By Roshan Shah, New Age Islam
04 May 201
Name of the Book: Let Us Stand Up For Prayer: Sacred Texts That Shape Perspectives
Compiled by: Vincent Sekhar
Publisher: Claretian Publications, Bangalore (www.claretianpublications.org)
Price: Rs. 195
There may have been a time when people who followed (or claimed to follow) different religions felt no need to learn about other religions because they had little or no contact with their adherents. But in our closely interconnected world today the situation is vastly different. People from different faith backgrounds are now closely interdependent all across the world, and almost all societies today are multi-religious. Peace—locally, nationally and globally—thus heavily depends on peaceful relations between people of different faith backgrounds. For this purpose, interfaith dialogue and understanding have become an indispensable necessity. Developing an empathetic understanding of other faiths assumes greater salience given the long history of religion being used as a tool to foment conflict in various parts of the world.
Today, there is growing recognition that there can’t be peace in the world without peace between religions and those who claim to be their adherents. For this purpose, there is an urgent need to underscore the great similarities that most religions share in common. This book does this—and very admirably. It provides a theme-wise selection of passages from scriptures from a range of faith traditions, highlighting how at the level of basic values there is tremendous shared ground between them. In his Preface, the compiler of the book, Fr. Vincent Sekhar (a Jesuit scholar who works with the Institute of Dialogue with Cultures and Religions at Loyola College, Chennai, and is Secretary for the Commission of Interreligious Dialogue in the Jesuit Conference of South Asia) points to the fact of how sacred texts in different traditions ‘say the same thing, though in different words’, underscoring what he calls the common spiritual heritage of humanity. ‘What a common ground for all to realize this “Family of Oneness” [...], travelling as pilgrims to the same goal!’, he rightly exclaims.
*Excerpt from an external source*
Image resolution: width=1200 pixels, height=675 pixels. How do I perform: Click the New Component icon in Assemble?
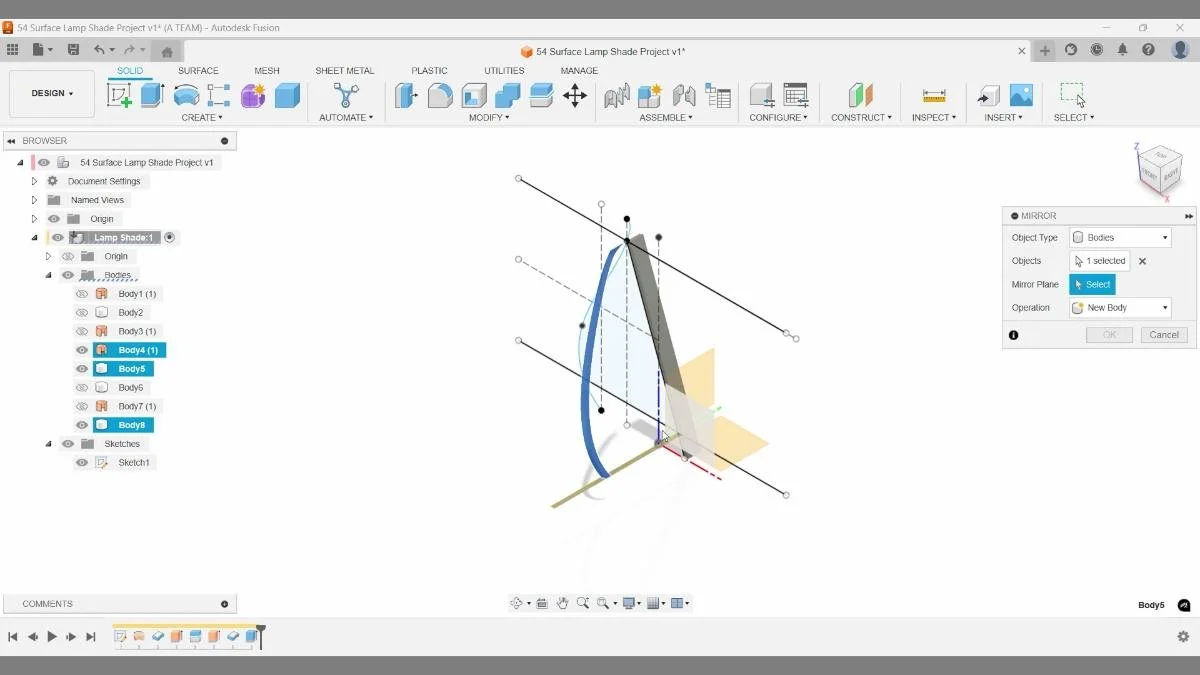(x=651, y=95)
Sekhar identifies 50 themes or core values, and under each he provides extracts (in English translation) from scriptures from different faith traditions that say pretty much the same thing. These traditions include Judaism, Christianity, Islam, Sikhism, Jainism, Hinduism and Buddhism. Selected themes include God’s grace, faith and prayer, knowledge and wisdom, goodness and love, equality and good governance, sanctity of nature, reverence for life and non-violence, egoism and pride, suffering, salvation and immortality, self-control and gratitude, serving others, forgiveness, friendship and kindness, duty and responsibility, peace on earth, self-sacrifice, reconciliation and unity in diversity.
These extracts from a range of scriptural texts put together theme-wise clearly bring out the ethical and spiritual oneness that underlies all Divinely-inspired religions, which is something that is generally obscured by obsession with name and form and rituals and dogmas that often makes religions wrongly appear as completely different from each other and obscures their commonalities.
Recognising this basic oneness can facilitate a more appreciative attitude towards other faiths while also helping us recognise that religion ought to be something that we ourselves embody, in terms of leading an ethical and God-oriented life (reflected in love for God and for all fellow-creatures), rather than just being a set of dogmas to blindly believe in and rituals to mechanically perform. Learning about the oneness (in terms of basic orientations and values) that underlies various religious traditions and the ample goodness in religions other than the one we may profess can be a great means for one’s own spiritual growth, and in this regard the book can serve a very useful purpose. The book can also be a very handy teaching resource in settings such as school and college assemblies and interfaith gatherings.